◆ EXERCISE PROMPT: Copy each line containing the word "beside" from the records that follow, please.

◆ DATASET RECORDS:
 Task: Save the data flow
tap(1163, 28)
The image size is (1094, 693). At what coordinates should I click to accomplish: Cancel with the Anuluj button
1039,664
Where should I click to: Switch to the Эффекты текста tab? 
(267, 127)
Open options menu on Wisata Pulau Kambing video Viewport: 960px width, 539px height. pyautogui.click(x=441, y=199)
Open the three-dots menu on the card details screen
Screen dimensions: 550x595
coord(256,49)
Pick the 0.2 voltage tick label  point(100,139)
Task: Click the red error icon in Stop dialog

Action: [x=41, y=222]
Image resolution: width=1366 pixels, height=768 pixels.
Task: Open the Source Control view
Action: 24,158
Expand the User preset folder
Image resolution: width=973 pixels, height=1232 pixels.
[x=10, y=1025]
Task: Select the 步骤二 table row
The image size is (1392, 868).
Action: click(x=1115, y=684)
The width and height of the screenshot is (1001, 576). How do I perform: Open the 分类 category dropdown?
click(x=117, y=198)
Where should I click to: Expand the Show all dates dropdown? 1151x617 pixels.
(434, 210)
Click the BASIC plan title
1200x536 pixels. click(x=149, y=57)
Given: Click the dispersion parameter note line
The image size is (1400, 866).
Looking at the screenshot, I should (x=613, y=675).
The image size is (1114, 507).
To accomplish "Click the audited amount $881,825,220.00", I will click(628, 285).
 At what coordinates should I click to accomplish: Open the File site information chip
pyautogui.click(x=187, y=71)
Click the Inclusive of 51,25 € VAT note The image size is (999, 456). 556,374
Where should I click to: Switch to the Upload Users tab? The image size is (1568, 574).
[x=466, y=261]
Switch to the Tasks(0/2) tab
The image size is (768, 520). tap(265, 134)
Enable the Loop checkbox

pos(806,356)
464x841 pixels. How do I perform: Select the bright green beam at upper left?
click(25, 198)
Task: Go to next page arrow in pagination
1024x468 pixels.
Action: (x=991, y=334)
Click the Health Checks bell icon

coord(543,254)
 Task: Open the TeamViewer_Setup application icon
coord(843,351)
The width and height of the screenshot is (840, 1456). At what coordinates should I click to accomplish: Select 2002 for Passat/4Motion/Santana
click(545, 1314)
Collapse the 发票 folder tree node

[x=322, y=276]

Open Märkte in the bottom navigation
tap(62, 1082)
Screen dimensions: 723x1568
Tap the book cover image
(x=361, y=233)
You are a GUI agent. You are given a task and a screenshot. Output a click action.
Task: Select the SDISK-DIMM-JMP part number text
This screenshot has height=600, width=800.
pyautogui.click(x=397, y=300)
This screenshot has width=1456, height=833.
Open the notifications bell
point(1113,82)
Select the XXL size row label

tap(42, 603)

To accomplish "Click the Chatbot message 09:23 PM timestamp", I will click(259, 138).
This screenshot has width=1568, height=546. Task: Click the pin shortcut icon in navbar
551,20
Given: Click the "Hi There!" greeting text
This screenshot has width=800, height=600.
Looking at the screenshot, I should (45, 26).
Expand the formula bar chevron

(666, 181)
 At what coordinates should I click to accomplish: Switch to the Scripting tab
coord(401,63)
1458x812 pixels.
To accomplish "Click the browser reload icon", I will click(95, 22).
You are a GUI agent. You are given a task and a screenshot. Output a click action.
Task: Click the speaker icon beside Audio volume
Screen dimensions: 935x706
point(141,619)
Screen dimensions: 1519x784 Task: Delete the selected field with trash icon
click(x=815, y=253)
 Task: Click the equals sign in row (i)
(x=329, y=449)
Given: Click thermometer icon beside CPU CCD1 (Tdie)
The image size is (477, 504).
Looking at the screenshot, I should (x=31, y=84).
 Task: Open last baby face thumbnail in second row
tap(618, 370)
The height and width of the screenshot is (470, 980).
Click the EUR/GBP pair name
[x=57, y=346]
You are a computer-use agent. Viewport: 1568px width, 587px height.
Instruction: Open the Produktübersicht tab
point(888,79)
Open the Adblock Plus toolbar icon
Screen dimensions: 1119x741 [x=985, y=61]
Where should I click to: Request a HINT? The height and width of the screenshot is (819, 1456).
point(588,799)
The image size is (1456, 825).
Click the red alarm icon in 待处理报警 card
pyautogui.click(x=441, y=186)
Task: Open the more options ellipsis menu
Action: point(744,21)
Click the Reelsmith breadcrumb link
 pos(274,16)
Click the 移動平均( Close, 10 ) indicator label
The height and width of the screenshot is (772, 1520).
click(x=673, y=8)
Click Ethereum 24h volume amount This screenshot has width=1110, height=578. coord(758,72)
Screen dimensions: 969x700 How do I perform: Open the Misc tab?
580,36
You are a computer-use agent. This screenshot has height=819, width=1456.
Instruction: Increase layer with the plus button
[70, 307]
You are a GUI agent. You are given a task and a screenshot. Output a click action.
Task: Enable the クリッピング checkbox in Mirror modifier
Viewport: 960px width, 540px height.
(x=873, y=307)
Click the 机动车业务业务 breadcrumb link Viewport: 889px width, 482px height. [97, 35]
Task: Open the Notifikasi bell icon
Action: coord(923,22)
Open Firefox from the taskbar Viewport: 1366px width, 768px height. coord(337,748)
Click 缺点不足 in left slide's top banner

◆ RESULT OF THIS TASK:
Task: Click the speaker icon beside Audio volume
Given: Click thermometer icon beside CPU CCD1 (Tdie)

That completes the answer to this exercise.